Here are a few examples of relevant IEEE standards and projects:

• IEEE 2700™-2017 – IEEE Standard for Sensor Performance Parameter Definitions. This standard provides a common framework for sensor performance specification terminology, units, conditions, and limits for eight common sensor types.
• IEEE P1451.99™ – IEEE Standard for Harmonization of Internet of Things (IoT) Devices and Systems. This standard is being developed because current implementations of IoT devices and systems do not provide a means 1) to share data and 2) for an owner of devices to authorize who might have the right to access the devices’ data and/or to control the devices. The standard will define a metadata bridge to facilitate IoT protocol transport for sensors, actuators, and devices. It will address issues of security, scalability, and interoperability for cost savings and reduced complexity; and will offer a data-sharing approach that leverages current instrumentation and devices used in industry.
• IEEE P2020™ – Standard for Automotive System Image Quality. Most automotive camera systems have been developed independently, with no standardized reference point for calibration or measurement of image quality. This standard will address the fundamental attributes that contribute to image quality for automotive ADAS applications; identify existing metrics and other useful information relating to these attributes; define a standardized suite of objective/subjective test methods; and specify tools and test methods to facilitate standards-based communication and comparison among system integrators and component vendors.
• IEEE P2520™ – Standard for Testing Machine Olfaction Devices and Systems. Dozens of machine olfaction, or “e-nose,” devices have become available over the last two decades, and have been widely marketed globally. Unfortunately, most of these efforts have failed because the promised returns on investment have not been achieved. The purpose of this standard is to establish a collection of performance measurement methods/conformity assessment processes for e-nose devices in focused application areas, so that new generations of e-noses can be introduced that simulate human chemosensory responses with greater accuracy and precision.
• IEEE P2846™ – Assumptions for Models in Safety-Related Automated Vehicle Behavior. This standard will describe the minimum set of reasonable assumptions used in foreseeable scenarios to be considered for road vehicles in the development of safety-related models that are part of automotive ADAS systems. It includes consideration of rules of the road and their regional and/or temporal dependencies.

IEEE Global Sensors Registry and Certification Committee

Beyond standards development, IEEE SA has embarked on several initiatives to accelerate progress in sensor standardization and conformity assessment, including the recently launched IEEE Global Sensors Registry.

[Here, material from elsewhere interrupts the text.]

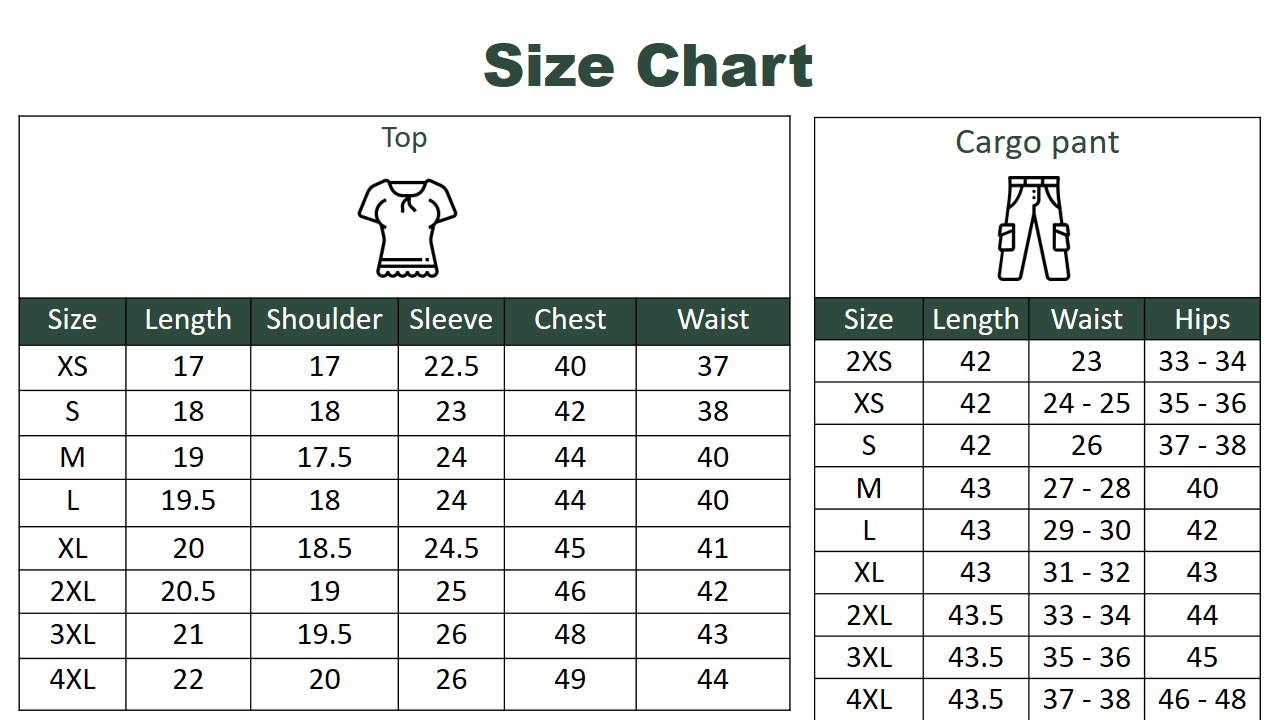1280x720 pixels.
Task: Click the 17.5 shoulder cell for size M
Action: (324, 457)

The IEEE Global Sensors Registry is a web-based service that gives manufacturers the opportunity to reach potential customers globally by publishing authoritative and trustworthy information on their sensor products. Manufacturers declare the certifications their products may have, the standards they adhere to, and can publish product data sheets, so buyers can find the right sensors for their implementation based on the functionality and performance parameters defined in the datasheets. All product information submitted for inclusion in the Registry will undergo an audit process by IEEE to ensure accuracy.